Während des Hochwassers

  • Während des Hochwassers sollten alle Haushalte (auch in jene, die nicht von Rückstau oder Oberflächenwasser gefährdet sind!) Wasser nur sparsam einsetzen, um den Kanal nicht zusätzlich zu überlasten: Vollbäder vermeiden, nur die wichtigste Wäsche waschen etc.
  • Menschenrettung geht der Erhaltung von Sachwerten immer vor!
    • Bei Gefahr von Überschwemmungen keinesfalls in Keller oder Tiefgaragen gehen!
    • Kinder aus dem Überschwemmungsgebiet in Sicherheit bringen!
    • Uferbereiche nicht betreten. Hier besteht Unterspülungs- und Abbruchgefahr! Gleiches gilt für überflutete/teilüberflutete Straßen: Absperrungen beachten und Anweisungen der Gemeinde und Einsatzkräfte unbedingt Folge leisten!
  • Vorsicht mit Autos und Booten
    • Auf Hochwasser führenden Gewässern nicht mit Privatbooten spazieren fahren (Wellenbildung und Gefahr von Hindernissen).
    • Keine überfluteten Straßen durchfahren!
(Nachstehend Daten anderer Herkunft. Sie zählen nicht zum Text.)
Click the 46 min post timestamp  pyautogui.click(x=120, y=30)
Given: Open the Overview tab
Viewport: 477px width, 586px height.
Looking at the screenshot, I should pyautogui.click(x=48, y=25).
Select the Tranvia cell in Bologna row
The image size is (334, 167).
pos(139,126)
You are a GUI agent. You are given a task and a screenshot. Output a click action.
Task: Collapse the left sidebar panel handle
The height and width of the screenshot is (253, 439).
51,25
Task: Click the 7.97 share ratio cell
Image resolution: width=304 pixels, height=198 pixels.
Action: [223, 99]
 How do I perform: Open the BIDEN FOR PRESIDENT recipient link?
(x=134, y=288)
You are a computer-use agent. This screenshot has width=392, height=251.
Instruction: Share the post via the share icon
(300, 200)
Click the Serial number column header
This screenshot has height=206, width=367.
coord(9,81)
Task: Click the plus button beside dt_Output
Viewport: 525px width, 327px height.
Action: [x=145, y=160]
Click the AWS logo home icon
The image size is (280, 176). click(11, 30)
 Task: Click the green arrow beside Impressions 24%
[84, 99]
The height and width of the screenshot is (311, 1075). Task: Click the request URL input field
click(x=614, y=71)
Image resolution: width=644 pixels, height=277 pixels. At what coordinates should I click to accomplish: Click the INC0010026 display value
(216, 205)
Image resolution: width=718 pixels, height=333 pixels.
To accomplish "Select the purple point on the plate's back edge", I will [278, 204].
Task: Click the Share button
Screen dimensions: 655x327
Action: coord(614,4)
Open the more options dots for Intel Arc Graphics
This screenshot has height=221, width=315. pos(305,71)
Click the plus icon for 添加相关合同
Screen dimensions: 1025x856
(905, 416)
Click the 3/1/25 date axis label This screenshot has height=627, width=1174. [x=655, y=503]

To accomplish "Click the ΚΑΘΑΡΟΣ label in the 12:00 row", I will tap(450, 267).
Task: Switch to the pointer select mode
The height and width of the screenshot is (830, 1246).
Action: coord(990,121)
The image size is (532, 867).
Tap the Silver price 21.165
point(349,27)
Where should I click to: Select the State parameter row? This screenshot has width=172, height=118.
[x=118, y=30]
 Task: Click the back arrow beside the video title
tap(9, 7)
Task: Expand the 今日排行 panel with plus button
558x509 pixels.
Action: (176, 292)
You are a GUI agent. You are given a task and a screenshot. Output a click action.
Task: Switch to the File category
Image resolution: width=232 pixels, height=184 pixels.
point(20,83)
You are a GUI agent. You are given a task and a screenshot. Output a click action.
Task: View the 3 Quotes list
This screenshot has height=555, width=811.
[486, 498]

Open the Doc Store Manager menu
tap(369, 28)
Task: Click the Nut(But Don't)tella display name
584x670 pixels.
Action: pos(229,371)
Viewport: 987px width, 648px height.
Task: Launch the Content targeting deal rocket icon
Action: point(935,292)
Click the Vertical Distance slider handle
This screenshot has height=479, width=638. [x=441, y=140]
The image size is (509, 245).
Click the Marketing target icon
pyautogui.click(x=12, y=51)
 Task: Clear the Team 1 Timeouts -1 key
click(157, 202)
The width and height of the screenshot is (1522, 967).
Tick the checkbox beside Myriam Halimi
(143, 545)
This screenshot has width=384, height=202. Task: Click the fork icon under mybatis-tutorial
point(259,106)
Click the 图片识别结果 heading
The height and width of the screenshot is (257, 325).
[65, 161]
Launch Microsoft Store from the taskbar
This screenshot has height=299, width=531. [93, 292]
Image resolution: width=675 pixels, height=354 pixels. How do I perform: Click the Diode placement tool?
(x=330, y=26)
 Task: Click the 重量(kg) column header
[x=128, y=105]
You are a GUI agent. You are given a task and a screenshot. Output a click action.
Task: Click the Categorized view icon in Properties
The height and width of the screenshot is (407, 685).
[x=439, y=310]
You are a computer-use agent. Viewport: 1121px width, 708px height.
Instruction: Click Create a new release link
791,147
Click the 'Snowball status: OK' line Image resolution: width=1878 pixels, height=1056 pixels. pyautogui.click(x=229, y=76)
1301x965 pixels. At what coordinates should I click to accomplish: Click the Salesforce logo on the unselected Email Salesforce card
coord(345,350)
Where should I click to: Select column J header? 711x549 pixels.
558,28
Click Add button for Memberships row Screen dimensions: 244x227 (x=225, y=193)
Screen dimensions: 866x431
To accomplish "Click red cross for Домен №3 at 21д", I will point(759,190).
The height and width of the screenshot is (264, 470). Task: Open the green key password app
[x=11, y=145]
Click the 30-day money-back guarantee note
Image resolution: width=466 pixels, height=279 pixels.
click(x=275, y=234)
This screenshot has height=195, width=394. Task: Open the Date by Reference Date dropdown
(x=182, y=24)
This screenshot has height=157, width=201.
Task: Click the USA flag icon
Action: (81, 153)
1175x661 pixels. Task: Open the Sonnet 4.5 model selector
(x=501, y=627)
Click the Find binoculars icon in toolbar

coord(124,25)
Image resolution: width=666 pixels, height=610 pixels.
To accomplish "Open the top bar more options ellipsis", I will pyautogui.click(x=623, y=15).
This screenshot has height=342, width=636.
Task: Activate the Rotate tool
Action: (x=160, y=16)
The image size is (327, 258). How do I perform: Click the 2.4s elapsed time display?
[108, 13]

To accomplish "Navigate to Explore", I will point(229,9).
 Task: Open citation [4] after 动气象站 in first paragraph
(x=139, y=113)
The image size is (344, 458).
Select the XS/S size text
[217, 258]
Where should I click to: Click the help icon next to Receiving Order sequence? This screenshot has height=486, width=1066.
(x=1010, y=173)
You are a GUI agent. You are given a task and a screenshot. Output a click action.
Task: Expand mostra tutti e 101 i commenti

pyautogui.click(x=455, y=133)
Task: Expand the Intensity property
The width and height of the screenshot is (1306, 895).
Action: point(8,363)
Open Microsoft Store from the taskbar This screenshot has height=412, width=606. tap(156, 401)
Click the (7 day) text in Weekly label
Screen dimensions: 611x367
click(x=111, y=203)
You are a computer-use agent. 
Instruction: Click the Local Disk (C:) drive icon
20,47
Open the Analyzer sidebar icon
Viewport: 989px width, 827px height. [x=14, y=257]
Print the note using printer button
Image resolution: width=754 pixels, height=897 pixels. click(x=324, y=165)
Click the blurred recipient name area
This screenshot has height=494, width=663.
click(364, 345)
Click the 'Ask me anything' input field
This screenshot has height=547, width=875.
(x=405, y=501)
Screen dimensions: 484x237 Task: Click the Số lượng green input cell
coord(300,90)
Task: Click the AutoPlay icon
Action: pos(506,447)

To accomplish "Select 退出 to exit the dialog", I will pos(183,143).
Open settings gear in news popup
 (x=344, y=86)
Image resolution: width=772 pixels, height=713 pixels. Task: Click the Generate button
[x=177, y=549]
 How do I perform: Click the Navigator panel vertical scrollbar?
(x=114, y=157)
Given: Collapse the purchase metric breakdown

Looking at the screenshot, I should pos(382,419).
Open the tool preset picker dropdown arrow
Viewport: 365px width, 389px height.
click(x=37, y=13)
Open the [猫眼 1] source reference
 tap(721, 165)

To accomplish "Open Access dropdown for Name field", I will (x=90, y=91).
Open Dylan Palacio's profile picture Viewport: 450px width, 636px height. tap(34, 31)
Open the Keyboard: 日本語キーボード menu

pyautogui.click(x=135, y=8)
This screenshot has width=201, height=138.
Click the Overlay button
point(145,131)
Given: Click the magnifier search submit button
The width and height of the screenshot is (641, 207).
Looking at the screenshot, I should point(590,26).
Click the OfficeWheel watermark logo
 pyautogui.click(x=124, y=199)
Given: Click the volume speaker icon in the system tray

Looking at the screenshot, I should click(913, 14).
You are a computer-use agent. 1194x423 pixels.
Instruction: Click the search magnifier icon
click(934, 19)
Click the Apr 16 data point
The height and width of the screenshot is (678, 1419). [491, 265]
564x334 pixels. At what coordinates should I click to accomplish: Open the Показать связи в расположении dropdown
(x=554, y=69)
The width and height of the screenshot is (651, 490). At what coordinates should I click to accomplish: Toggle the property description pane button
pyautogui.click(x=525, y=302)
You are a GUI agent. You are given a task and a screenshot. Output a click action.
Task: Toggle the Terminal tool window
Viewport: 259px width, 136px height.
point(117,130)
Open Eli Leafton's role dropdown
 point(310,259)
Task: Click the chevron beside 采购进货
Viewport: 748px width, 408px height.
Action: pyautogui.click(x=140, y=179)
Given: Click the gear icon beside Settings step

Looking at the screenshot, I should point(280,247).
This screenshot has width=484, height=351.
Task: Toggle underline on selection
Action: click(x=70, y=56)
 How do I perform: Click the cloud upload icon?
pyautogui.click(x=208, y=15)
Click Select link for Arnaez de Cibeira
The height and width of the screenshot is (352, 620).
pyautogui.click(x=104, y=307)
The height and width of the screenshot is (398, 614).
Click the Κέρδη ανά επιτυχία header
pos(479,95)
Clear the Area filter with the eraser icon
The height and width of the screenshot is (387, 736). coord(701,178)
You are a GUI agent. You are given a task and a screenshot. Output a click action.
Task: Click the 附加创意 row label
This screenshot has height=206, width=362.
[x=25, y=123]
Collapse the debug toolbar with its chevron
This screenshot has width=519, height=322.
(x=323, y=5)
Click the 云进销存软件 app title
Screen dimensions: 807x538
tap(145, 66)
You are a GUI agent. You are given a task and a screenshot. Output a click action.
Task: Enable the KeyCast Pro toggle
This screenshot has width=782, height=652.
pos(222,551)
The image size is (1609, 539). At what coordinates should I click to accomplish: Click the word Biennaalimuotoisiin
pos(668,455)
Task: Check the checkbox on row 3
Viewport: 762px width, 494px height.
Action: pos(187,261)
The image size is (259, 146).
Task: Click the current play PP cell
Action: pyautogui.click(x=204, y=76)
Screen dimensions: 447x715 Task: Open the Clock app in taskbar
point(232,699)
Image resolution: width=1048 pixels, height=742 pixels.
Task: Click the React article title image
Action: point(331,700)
Dringt Wasser in den Motorraum, droht erheblicher Schaden; die Betriebstemperatur eines Katalysators liegt bei rund 700°C, plötzliche Abkühlung kann zum Zerspringen des Keramikkopfes führen.
    • Steht das Fahrzeug bis zur Ölwanne oder über die Räder im Wasser, keinesfalls starten, sondern abschleppen und in Werkstatt überprüfen lassen.
  • Vorsicht mit elektrischen Geräten!
    • Schließen Sie alle elektrischen Einrichtungen ab.
    • Berühren Sie keine elektrischen Geräte mit nassen Händen oder dann, wenn Sie mit den Füßen im Wasser stehen.
  • Bei Rückstauklappen im Keller während des Rückstaus keine Toiletten, Waschbecken, Waschmaschinen etc. unterhalb der Rückstauebene benützen.
Was tun, falls doch Wasser eintritt? Da das Kanalsystem bei Hochwasser überlastet ist, sollte kein Wasser extra in den Kanal gepumpt werden. Wenn möglich sollte man das abgepumpte Wasser im Garten versickern lassen. Niemals Kanaldeckel öffnen! Hier besteht Lebensgefahr, besonders wenn die Straße bereits überflutet ist (da genügen bereits 3 Zentimeter). Der offene Kanaldeckel kann dann nicht wahrgenommen werden. Eine Person ist innerhalb weniger Sekunden weg!

Nach dem Hochwasser

  • Achten Sie auf Informationen, die die Sicherheit des Trinkwassers betreffen.
  • Obst, Gemüse oder Salat aus überschwemmten Gebieten nicht verzehren.
  • Informationen zu möglichen Badeverboten beachten.
  • Vermeiden Sie den Kontakt mit Flutwasser, da dieses mit Öl, Benzin usw. verschmutzt sein könnte; weiters könnte das Wasser durch zerstörte Stromleitungen elektrisch aufgeladen sein.
  • Meiden Sie zerstörte Stromleitungen und melden diese dem Energieversorger.
  • Aufräumen, reparieren und sanieren:
    • Bei Betreten ist absolute Vorsicht geboten (versteckte Beschädigung im Fundament).
    • Kontrollieren Sie das Abwassersystem.
    • Entfernen Sie Wasserreste und Schlamm. Pumpen Sie betroffene Räume jedoch erst leer, wenn das Hochwasser abgeflossen und der Grundwasserspiegel ausreichend gesunken ist (Gefahr durch Auftrieb und Wasserdruck).
    • Fußbodenbeläge und Verkleidungen zur Kontrolle entfernen oder öffnen.
    • Betroffene Bereiche schnellstmöglich trocknen, um Bauschäden, Schimmelpilzbefall oder anderen Schädlingsbefall zu verhindern
    • Beschädigte Bausubstanz überprüfen lassen (Statik).
    • Vom Hochwasser betroffene elektrische Geräte und Anlagen vor Inbetriebnahme vom Fachmann überprüfen lassen.
    • Heizöltanks auf Schäden überprüfen.
    • Feuerwehr verständigen, wenn Schadstoffe (z.B. Pflanzenschutzmittel, Farben, Lacke, Reiniger, Heizöl) freigesetzt wurden. Eigene Maßnahmen (Ölbindemittel) nur in Absprache mit der Feuerwehr vornehmen.
    • Räume, in denen gearbeitet wird, gut belüften. Bei freigesetzten Schadstoffen nicht Rauchen und offenes Feuer vermeiden.